(Collection entries)
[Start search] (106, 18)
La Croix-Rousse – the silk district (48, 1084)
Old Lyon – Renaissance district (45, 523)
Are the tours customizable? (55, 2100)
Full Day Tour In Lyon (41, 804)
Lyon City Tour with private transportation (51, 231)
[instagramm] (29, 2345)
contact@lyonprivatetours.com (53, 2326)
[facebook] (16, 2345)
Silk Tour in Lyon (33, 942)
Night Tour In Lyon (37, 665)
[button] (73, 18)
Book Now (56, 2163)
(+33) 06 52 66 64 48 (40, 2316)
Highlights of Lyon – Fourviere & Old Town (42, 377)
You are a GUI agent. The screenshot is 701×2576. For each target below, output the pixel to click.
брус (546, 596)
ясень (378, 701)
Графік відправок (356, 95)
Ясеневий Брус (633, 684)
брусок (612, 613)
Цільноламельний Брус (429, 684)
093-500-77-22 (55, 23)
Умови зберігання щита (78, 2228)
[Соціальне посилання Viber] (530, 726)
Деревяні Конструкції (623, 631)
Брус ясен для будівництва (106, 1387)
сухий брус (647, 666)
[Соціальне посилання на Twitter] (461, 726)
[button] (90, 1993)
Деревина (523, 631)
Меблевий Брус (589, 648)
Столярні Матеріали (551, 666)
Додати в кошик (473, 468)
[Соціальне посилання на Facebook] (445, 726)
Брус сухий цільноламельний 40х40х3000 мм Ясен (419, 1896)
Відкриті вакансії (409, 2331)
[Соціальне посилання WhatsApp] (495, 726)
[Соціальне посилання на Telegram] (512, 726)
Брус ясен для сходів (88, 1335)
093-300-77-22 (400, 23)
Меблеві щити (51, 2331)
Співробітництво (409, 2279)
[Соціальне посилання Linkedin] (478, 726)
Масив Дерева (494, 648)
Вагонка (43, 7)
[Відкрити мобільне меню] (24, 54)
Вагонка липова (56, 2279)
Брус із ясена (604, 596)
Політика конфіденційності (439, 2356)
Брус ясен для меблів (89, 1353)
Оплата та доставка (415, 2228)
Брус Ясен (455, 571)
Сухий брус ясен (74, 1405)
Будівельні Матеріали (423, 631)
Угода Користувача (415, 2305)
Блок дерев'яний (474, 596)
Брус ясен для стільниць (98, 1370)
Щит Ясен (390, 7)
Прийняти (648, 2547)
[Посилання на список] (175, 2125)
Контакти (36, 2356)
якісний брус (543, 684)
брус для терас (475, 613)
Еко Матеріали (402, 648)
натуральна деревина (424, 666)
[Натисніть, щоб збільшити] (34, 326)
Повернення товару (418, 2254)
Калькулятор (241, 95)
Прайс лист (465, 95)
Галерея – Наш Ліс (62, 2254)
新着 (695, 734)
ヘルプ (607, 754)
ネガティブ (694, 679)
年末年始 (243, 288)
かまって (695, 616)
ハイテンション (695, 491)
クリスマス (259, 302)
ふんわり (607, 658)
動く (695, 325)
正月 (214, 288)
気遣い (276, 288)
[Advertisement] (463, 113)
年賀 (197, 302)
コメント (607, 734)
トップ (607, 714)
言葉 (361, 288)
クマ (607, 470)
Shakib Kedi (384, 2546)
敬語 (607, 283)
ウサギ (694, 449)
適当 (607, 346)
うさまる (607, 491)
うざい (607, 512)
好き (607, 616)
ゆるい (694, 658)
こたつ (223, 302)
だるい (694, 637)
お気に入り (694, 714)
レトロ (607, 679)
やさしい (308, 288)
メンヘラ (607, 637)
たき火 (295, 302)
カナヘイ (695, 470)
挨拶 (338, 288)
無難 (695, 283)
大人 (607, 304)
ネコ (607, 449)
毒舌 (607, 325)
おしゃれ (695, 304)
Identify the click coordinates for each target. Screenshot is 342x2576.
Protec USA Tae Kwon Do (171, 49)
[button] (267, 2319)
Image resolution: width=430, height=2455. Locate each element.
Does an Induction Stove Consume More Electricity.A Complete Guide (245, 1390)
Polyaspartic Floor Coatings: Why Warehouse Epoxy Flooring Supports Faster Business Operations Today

Your goal:
What is needed is an exact copy of the entries above, from the first line through the line holding "[button] (90, 1993)", with both of those lines kept; please give nothing else.

The answer:
[Start search] (106, 18)
La Croix-Rousse – the silk district (48, 1084)
Old Lyon – Renaissance district (45, 523)
Are the tours customizable? (55, 2100)
Full Day Tour In Lyon (41, 804)
Lyon City Tour with private transportation (51, 231)
[instagramm] (29, 2345)
contact@lyonprivatetours.com (53, 2326)
[facebook] (16, 2345)
Silk Tour in Lyon (33, 942)
Night Tour In Lyon (37, 665)
[button] (73, 18)
Book Now (56, 2163)
(+33) 06 52 66 64 48 (40, 2316)
Highlights of Lyon – Fourviere & Old Town (42, 377)
You are a GUI agent. The screenshot is 701×2576. For each target below, output the pixel to click.
брус (546, 596)
ясень (378, 701)
Графік відправок (356, 95)
Ясеневий Брус (633, 684)
брусок (612, 613)
Цільноламельний Брус (429, 684)
093-500-77-22 (55, 23)
Умови зберігання щита (78, 2228)
[Соціальне посилання Viber] (530, 726)
Деревяні Конструкції (623, 631)
Брус ясен для будівництва (106, 1387)
сухий брус (647, 666)
[Соціальне посилання на Twitter] (461, 726)
[button] (90, 1993)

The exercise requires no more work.